Don’t get me wrong: I was impressed beyond words by the effortless multiculturalism of Prospect.3. But, more often than not, I found myself enthralled by the Otherness of the artworks in the exhibitions rather than by finding points of shared ground between my own identity and the worlds depicted within them. In some of the best works in the biennial, I think that is the point. The Propeller Group’s film, The Living Need Light, And The Dead Need Music (2014), is a knock-out: it weaves together footage of Vietnamese funeral bands (strikingly similar to New Orleans marching bands) with fire-eaters, snake charmers, sword-swallowers and other unlikely funeral performers, as well as staged scenes of the band sinking into soft sand. The film renders the prosaic (apparently such funeral bands are common in Vietnam) utterly fantastical, and all the more entrancing because of it. At one point, a man calmly pulls a thin white snake out of his nose.
This is only one of a number of skilfully produced films that incline toward magical realism – others being David Zink Yi’s film installation of Afro-Cuban musicians rehearsing and performing in Santería rituals, Horror Vacui (2009), Camille Henrot’s desktop history of the universe, Grosse Fatigue (2013), Los Jaichackers’ Subterranean Homesick Cumbia (2013), which relates the mythological birth of Cumbia music in Colombia, and Akosua Adoma Owusu’s spellbinding drama Kwaku Ananse (2014), set in the Ghanaian jungle.
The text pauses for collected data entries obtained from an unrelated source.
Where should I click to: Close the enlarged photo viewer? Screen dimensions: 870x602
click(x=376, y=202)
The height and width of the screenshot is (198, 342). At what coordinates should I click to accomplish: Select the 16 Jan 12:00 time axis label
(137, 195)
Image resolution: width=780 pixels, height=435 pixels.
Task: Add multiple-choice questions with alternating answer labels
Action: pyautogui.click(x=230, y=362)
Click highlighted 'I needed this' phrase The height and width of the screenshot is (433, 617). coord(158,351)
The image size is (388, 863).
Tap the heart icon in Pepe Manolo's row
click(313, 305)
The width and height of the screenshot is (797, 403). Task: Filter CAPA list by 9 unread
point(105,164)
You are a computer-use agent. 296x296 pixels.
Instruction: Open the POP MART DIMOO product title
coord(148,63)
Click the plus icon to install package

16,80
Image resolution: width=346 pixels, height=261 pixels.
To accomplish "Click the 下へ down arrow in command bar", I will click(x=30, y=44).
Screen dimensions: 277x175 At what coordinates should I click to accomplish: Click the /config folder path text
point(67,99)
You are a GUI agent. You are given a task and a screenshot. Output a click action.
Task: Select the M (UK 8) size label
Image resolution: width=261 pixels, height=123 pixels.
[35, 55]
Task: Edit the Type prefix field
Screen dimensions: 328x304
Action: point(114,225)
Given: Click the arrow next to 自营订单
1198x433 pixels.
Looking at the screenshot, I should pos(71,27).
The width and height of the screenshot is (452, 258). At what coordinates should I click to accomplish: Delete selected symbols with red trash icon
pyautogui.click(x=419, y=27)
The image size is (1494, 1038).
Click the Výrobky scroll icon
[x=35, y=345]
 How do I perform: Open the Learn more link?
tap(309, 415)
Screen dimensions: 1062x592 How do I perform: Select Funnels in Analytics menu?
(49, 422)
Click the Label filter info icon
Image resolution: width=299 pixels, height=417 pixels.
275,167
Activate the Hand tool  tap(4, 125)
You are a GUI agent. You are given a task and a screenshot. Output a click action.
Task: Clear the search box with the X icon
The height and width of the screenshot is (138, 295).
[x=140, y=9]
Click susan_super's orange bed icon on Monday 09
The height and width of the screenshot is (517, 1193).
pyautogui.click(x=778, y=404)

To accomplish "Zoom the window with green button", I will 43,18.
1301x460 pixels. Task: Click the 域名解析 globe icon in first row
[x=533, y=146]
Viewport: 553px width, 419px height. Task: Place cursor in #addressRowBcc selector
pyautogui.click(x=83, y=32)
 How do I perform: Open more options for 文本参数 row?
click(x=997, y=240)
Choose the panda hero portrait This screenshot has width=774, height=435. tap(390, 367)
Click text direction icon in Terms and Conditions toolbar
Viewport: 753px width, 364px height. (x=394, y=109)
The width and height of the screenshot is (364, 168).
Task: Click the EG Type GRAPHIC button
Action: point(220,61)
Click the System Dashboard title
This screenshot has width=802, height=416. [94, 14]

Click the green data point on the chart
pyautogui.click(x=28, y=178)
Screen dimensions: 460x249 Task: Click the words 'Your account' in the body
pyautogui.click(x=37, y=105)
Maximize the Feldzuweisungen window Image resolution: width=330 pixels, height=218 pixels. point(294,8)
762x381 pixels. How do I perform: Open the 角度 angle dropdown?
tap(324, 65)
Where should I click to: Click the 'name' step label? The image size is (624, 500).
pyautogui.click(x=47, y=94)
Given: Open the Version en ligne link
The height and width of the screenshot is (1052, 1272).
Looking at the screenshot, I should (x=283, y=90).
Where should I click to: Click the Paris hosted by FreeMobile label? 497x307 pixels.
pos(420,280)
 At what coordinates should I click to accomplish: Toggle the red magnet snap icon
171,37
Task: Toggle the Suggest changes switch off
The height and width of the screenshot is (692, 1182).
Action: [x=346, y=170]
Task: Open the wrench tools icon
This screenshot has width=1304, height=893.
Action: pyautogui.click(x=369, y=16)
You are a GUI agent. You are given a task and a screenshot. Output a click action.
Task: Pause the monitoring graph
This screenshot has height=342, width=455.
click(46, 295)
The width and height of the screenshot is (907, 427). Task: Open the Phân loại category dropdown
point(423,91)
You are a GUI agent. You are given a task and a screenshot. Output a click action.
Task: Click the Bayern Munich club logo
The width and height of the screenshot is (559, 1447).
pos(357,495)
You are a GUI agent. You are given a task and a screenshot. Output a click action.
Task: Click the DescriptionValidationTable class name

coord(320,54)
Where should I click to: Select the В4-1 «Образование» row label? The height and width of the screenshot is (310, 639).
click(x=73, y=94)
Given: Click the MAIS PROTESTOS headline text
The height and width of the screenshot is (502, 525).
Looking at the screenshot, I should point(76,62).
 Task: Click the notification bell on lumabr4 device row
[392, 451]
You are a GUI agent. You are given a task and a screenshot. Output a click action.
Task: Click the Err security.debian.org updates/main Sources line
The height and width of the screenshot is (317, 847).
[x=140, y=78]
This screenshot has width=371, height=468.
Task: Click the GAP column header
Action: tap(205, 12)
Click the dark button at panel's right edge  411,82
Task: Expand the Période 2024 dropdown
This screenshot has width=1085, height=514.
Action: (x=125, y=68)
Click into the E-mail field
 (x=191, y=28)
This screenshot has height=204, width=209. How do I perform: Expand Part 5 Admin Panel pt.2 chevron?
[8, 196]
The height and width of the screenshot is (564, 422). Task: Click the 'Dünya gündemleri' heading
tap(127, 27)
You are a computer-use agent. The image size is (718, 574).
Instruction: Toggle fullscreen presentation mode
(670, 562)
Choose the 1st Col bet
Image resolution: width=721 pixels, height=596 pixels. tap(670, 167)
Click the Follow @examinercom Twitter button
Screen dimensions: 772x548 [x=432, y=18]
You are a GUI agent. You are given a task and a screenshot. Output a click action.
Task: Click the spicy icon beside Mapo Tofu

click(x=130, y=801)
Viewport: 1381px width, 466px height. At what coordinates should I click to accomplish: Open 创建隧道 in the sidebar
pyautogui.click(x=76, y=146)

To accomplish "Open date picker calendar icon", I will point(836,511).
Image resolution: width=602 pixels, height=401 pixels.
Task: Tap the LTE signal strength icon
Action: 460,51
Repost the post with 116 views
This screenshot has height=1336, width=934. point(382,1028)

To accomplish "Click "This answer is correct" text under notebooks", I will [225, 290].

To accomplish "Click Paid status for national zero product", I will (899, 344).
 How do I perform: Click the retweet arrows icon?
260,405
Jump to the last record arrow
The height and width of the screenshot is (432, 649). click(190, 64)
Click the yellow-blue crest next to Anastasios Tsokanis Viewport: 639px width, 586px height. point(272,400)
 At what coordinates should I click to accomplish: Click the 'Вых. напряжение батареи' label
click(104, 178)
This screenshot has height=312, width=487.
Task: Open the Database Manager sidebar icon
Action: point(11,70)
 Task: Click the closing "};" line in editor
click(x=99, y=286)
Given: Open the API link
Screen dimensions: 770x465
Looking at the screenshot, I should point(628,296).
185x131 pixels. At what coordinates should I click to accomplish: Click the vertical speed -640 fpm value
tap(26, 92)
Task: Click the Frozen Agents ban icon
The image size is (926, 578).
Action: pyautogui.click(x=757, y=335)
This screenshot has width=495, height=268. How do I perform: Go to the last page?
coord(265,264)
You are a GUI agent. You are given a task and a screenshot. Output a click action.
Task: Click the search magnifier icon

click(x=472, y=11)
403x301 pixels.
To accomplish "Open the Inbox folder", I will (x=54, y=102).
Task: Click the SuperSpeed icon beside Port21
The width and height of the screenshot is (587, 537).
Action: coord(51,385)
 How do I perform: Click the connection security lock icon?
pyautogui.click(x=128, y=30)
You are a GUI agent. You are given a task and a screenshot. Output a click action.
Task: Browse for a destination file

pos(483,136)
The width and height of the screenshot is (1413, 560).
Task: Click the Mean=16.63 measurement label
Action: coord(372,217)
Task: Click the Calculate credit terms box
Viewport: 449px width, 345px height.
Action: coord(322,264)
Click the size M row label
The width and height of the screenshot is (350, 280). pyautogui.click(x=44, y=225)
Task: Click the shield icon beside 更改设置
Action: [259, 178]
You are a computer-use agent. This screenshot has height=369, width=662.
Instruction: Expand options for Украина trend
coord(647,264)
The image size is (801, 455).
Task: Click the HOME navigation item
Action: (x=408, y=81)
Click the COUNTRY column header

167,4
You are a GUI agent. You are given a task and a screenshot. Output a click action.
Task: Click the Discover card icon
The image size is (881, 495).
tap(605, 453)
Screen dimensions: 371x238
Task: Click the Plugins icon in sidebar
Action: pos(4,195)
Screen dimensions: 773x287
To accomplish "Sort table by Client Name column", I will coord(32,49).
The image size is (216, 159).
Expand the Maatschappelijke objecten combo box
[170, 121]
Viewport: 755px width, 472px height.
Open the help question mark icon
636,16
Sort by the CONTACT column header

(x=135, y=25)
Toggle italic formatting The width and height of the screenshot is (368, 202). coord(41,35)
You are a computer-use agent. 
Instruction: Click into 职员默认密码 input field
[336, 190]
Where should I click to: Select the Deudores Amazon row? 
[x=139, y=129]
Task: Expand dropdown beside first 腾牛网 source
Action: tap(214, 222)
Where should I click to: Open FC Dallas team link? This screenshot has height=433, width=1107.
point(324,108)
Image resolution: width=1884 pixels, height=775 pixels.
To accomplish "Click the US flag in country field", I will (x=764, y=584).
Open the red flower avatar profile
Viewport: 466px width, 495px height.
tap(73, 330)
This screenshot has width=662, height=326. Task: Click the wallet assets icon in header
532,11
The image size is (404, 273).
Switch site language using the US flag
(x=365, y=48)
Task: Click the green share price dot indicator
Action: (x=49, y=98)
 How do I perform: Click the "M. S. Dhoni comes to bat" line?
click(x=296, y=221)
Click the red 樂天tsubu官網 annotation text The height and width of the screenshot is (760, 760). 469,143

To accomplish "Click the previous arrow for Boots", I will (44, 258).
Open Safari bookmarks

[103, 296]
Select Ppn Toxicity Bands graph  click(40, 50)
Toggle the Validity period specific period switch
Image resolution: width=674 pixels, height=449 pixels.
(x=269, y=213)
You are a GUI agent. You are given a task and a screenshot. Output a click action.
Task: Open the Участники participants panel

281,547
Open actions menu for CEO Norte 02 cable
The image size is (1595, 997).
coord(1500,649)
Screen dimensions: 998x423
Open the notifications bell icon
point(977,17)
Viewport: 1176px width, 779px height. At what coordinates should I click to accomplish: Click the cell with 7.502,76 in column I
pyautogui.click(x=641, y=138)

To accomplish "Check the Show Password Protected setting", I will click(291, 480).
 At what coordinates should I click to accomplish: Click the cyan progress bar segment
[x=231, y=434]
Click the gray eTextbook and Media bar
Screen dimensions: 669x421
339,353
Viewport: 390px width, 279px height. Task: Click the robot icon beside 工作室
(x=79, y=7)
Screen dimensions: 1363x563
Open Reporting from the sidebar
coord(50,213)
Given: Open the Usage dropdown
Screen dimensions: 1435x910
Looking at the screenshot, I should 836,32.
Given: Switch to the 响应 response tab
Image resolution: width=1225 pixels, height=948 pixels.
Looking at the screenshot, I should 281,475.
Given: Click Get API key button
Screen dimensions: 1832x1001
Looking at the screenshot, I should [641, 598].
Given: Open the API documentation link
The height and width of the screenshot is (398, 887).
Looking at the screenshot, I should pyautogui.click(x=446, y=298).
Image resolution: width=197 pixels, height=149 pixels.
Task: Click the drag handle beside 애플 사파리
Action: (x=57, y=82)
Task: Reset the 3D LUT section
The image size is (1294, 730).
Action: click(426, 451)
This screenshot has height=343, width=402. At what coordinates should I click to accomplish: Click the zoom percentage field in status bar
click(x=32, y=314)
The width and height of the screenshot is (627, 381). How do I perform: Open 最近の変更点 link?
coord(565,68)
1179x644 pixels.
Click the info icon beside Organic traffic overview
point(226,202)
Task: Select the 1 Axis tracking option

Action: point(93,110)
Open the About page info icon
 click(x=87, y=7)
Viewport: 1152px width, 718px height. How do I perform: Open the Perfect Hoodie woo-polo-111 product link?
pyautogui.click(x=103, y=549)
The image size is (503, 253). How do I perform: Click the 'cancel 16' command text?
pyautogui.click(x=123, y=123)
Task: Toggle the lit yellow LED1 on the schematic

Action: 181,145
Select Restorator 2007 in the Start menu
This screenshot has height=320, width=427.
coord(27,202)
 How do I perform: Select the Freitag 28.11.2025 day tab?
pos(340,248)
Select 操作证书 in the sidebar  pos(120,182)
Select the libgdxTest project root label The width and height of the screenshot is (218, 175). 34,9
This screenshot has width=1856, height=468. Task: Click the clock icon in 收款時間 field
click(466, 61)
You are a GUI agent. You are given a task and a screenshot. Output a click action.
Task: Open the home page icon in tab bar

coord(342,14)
These films arrive between unpredictable changes of gear – from Lonnie Holley’s forceful assemblages to Analia Saban’s wittily deconstructed paintings, to the cool photographic gaze of Thomas Joshua Cooper and the garrulous Pop vernacular of painter Douglas Bourgeois. At the Ogden Museum of Southern Art, an exhibition of Jean-Michel Basquiat’s paintings and collages is complemented by the painted wooden reliefs of self-taught New Orleans artist Herbert Singleton. In general, the work that stayed with me was raw and unostentatious: Zarouhie Abdalian’s haunting outdoor mirror and sound installation Chanson du ricochet (2014) rather than, say, Tavares Strachen’s over-hyped barge with its 100-foot long pink neon sign: You Belong Here (2014).
There was so much more. Not all of it was to my taste, but almost all of it was surprising. Was I aided in my search for self-knowledge? That’s a tall order, and one I’m not even sure art should be required to fulfil. I don’t need the art that I look at to be about me; I want it to open windows onto other places, and other subjectivities. Universalism in art is, as Sirmans implies, not only unachievable but overrated in the first place. Far better simply to feel at home amongst difference.